» Problem description
The data below must be repeated exactly. Leave nothing out.

START Information supplied

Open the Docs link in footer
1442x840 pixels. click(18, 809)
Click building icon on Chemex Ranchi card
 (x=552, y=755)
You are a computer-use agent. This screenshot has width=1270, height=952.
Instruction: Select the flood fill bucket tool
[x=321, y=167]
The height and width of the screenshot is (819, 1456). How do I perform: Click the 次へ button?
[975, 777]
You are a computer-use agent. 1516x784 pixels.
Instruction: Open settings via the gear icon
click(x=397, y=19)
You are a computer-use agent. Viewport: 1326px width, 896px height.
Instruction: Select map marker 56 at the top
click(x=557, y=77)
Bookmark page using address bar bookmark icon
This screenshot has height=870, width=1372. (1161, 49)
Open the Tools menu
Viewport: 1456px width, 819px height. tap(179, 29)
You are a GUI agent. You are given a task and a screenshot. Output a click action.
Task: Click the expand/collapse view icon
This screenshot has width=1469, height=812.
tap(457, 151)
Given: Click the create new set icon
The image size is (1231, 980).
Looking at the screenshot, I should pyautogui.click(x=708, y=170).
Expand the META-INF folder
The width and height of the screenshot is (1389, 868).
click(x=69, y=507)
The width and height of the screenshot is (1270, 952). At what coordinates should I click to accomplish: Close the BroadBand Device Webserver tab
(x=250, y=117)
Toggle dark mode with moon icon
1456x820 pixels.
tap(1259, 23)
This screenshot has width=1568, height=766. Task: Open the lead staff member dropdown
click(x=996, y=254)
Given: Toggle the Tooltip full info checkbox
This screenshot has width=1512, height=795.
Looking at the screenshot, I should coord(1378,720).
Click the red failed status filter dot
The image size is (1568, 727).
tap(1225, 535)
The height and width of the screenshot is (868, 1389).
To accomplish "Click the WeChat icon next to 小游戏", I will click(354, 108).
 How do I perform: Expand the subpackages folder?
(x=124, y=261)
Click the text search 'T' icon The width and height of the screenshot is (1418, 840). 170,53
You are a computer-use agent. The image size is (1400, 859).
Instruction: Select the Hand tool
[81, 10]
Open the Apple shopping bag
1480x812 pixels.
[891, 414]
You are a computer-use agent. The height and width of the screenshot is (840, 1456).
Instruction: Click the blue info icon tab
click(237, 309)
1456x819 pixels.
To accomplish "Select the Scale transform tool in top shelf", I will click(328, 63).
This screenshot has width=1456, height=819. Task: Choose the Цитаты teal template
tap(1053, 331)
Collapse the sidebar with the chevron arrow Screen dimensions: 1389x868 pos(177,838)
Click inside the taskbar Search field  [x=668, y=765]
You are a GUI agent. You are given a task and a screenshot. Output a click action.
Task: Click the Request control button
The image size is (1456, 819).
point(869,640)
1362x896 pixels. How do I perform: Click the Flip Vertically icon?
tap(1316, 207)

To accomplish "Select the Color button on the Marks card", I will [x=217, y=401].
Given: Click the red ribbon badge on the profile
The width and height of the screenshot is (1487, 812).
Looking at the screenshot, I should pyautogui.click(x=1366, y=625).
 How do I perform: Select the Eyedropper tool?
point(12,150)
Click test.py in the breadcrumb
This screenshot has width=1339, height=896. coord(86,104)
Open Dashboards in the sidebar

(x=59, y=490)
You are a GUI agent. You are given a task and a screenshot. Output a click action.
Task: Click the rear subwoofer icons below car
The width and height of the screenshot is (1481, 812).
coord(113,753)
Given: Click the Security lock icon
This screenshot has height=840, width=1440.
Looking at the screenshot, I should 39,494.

END Information supplied

» Response area
Open the Docs link in footer
1442x840 pixels. click(18, 809)
Click building icon on Chemex Ranchi card
 (x=552, y=755)
You are a computer-use agent. This screenshot has width=1270, height=952.
Instruction: Select the flood fill bucket tool
[x=321, y=167]
The height and width of the screenshot is (819, 1456). How do I perform: Click the 次へ button?
[975, 777]
You are a computer-use agent. 1516x784 pixels.
Instruction: Open settings via the gear icon
click(x=397, y=19)
You are a computer-use agent. Viewport: 1326px width, 896px height.
Instruction: Select map marker 56 at the top
click(x=557, y=77)
Bookmark page using address bar bookmark icon
This screenshot has height=870, width=1372. (1161, 49)
Open the Tools menu
Viewport: 1456px width, 819px height. tap(179, 29)
You are a GUI agent. You are given a task and a screenshot. Output a click action.
Task: Click the expand/collapse view icon
This screenshot has width=1469, height=812.
tap(457, 151)
Given: Click the create new set icon
The image size is (1231, 980).
Looking at the screenshot, I should pyautogui.click(x=708, y=170).
Expand the META-INF folder
The width and height of the screenshot is (1389, 868).
click(x=69, y=507)
The width and height of the screenshot is (1270, 952). At what coordinates should I click to accomplish: Close the BroadBand Device Webserver tab
(x=250, y=117)
Toggle dark mode with moon icon
1456x820 pixels.
tap(1259, 23)
This screenshot has width=1568, height=766. Task: Open the lead staff member dropdown
click(x=996, y=254)
Given: Toggle the Tooltip full info checkbox
This screenshot has width=1512, height=795.
Looking at the screenshot, I should coord(1378,720).
Click the red failed status filter dot
The image size is (1568, 727).
tap(1225, 535)
The height and width of the screenshot is (868, 1389).
To accomplish "Click the WeChat icon next to 小游戏", I will click(354, 108).
 How do I perform: Expand the subpackages folder?
(x=124, y=261)
Click the text search 'T' icon The width and height of the screenshot is (1418, 840). 170,53
You are a computer-use agent. The image size is (1400, 859).
Instruction: Select the Hand tool
[81, 10]
Open the Apple shopping bag
1480x812 pixels.
[891, 414]
You are a computer-use agent. The height and width of the screenshot is (840, 1456).
Instruction: Click the blue info icon tab
click(237, 309)
1456x819 pixels.
To accomplish "Select the Scale transform tool in top shelf", I will click(328, 63).
This screenshot has width=1456, height=819. Task: Choose the Цитаты teal template
tap(1053, 331)
Collapse the sidebar with the chevron arrow Screen dimensions: 1389x868 pos(177,838)
Click inside the taskbar Search field  [x=668, y=765]
You are a GUI agent. You are given a task and a screenshot. Output a click action.
Task: Click the Request control button
The image size is (1456, 819).
point(869,640)
1362x896 pixels. How do I perform: Click the Flip Vertically icon?
tap(1316, 207)

To accomplish "Select the Color button on the Marks card", I will [x=217, y=401].
Given: Click the red ribbon badge on the profile
The width and height of the screenshot is (1487, 812).
Looking at the screenshot, I should pyautogui.click(x=1366, y=625).
 How do I perform: Select the Eyedropper tool?
point(12,150)
Click test.py in the breadcrumb
This screenshot has width=1339, height=896. coord(86,104)
Open Dashboards in the sidebar

(x=59, y=490)
You are a GUI agent. You are given a task and a screenshot. Output a click action.
Task: Click the rear subwoofer icons below car
The width and height of the screenshot is (1481, 812).
coord(113,753)
Given: Click the Security lock icon
This screenshot has height=840, width=1440.
Looking at the screenshot, I should 39,494.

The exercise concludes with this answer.